> **Brief**: Output every record below precisely as it is written.

Content starts

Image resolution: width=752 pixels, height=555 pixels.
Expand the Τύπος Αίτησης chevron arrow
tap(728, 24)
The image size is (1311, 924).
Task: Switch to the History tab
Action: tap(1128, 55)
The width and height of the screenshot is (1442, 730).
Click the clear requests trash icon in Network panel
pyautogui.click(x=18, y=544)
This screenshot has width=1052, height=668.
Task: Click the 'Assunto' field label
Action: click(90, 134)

Content ends

> **Output for this task**:
Image resolution: width=752 pixels, height=555 pixels.
Expand the Τύπος Αίτησης chevron arrow
tap(728, 24)
The image size is (1311, 924).
Task: Switch to the History tab
Action: tap(1128, 55)
The width and height of the screenshot is (1442, 730).
Click the clear requests trash icon in Network panel
pyautogui.click(x=18, y=544)
This screenshot has width=1052, height=668.
Task: Click the 'Assunto' field label
Action: click(90, 134)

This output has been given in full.